▸ INSTRUCTIONS TO FOLLOW: Beneath this line sits some data. Return only its lines from the one holding "The height and" through the one holding "the viewport warning", inclusive, exactly, with the images removed.

RECORDS FOR THIS TASK: Begin

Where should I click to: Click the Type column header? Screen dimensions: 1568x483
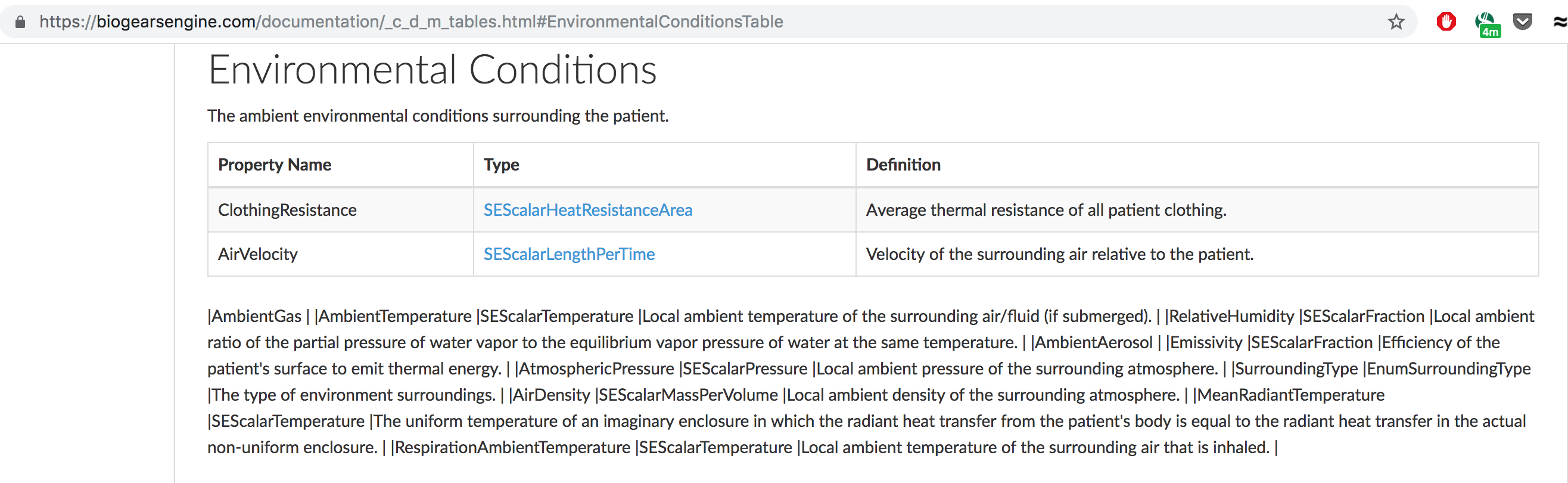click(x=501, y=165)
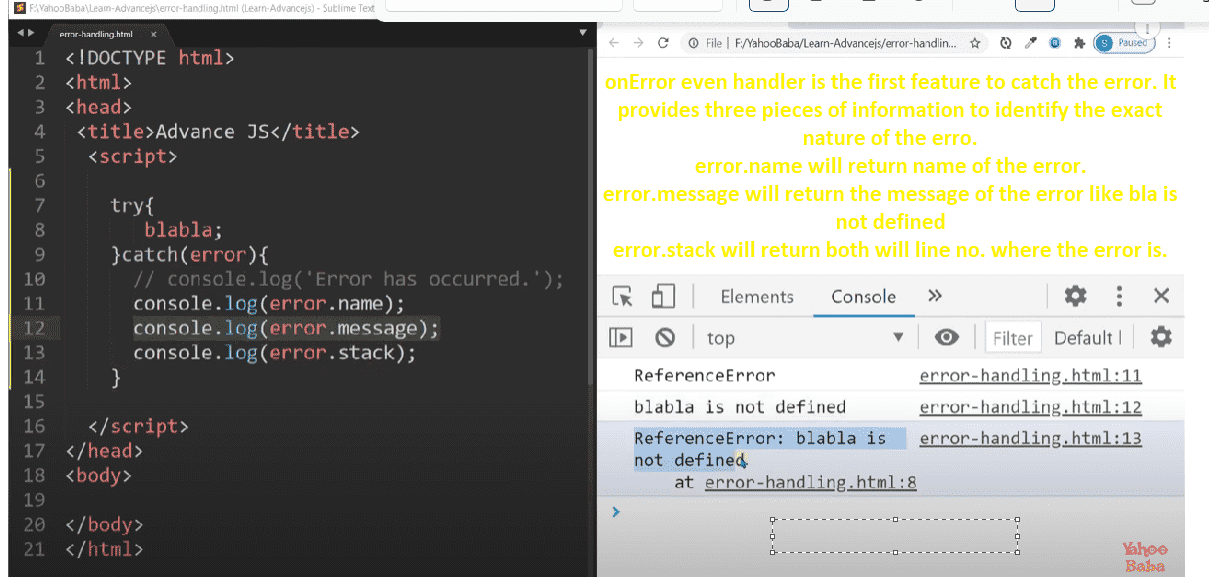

RECORDS FOR THIS TASK: End
RECORDS FOR THIS TASK: Begin

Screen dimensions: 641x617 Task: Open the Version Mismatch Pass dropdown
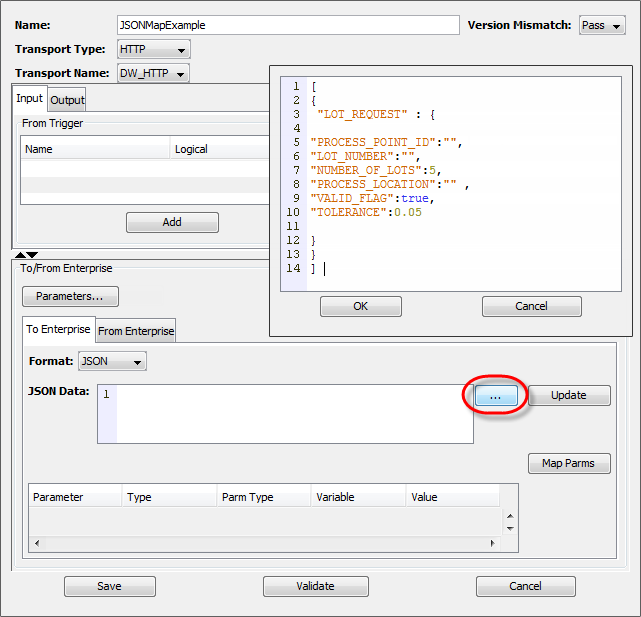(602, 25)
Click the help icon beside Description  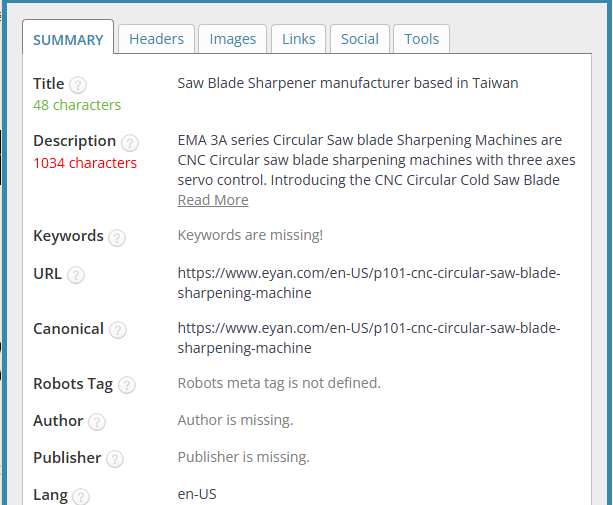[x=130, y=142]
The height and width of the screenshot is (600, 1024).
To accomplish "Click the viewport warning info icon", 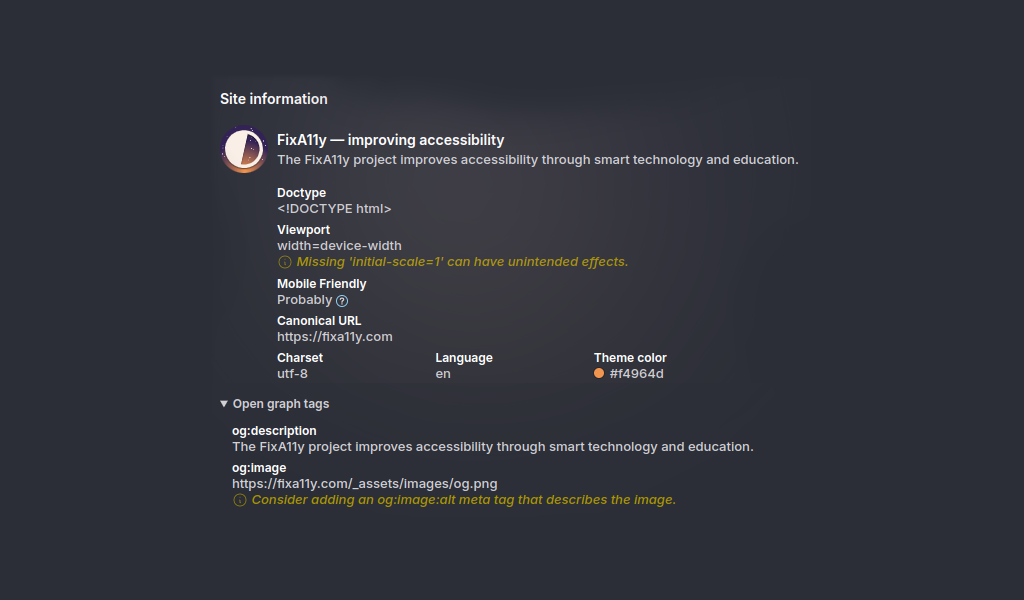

RECORDS FOR THIS TASK: End

▸ FINISHED TASK:
The height and width of the screenshot is (600, 1024).
To accomplish "Click the viewport warning info icon", 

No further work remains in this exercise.